*** Data provided

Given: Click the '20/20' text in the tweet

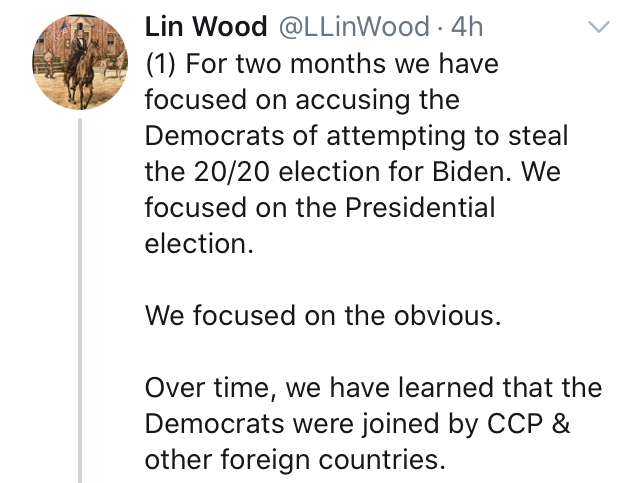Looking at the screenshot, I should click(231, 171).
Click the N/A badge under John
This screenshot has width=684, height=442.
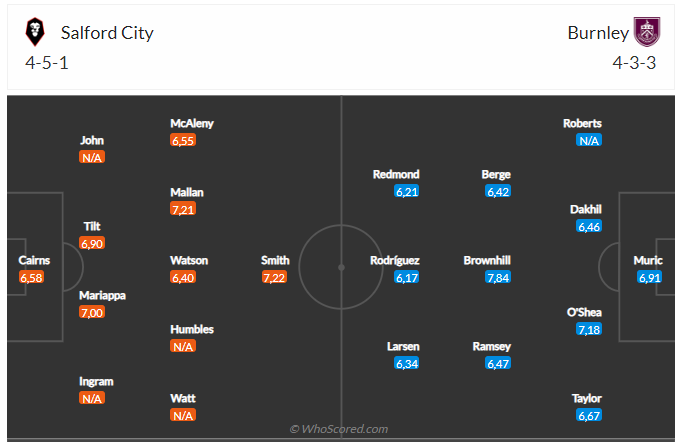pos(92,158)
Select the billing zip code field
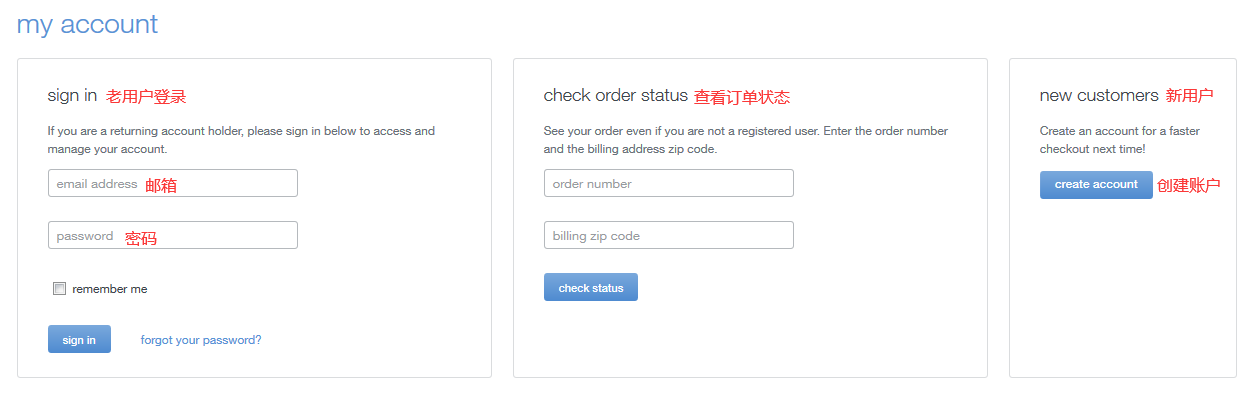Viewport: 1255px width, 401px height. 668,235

******
*** Data provided

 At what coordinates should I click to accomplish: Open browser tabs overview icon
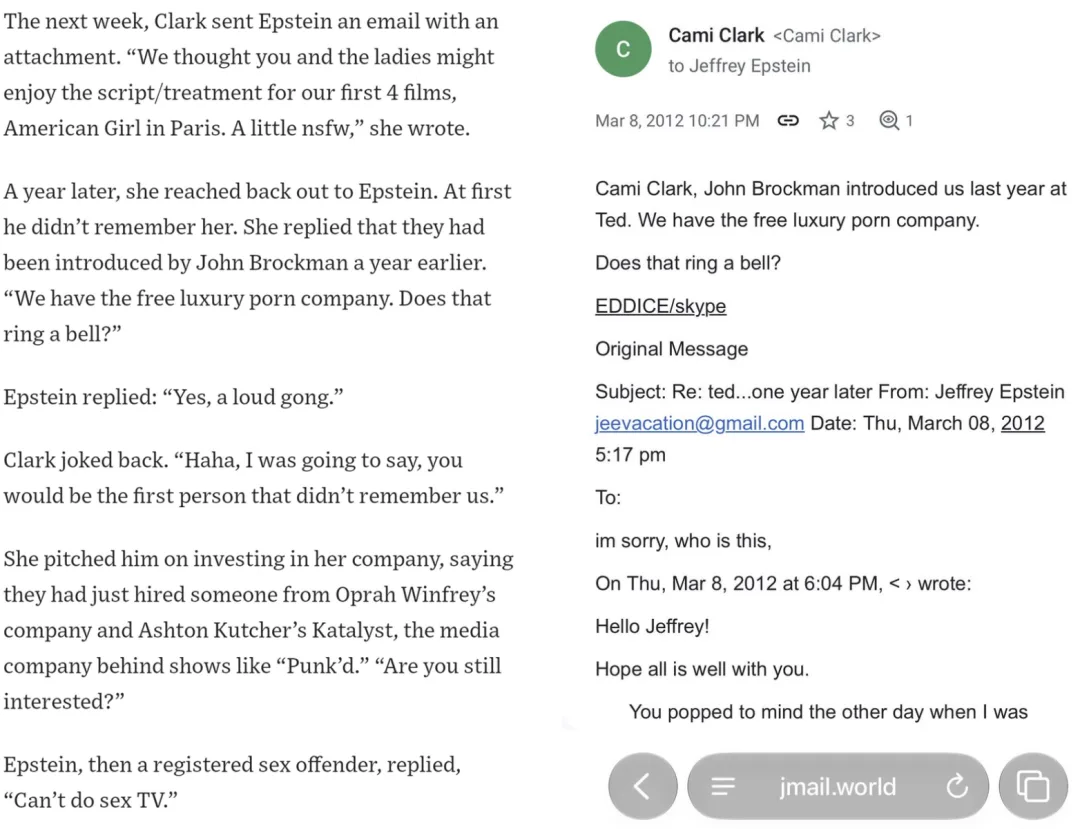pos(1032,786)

******

### Aim of the exercise
Give as a JSON list of strings the lines starting with the line with "Click the N/A badge under John" and going on through the line with "Viewport: 1255px width, 401px height. 668,235", one string per line and blank lines left out. Leave the pictures out of the answer.

### Response to this exercise
[
  "Click the N/A badge under John",
  "This screenshot has width=684, height=442.",
  "pos(92,158)",
  "Select the billing zip code field",
  "Viewport: 1255px width, 401px height. 668,235"
]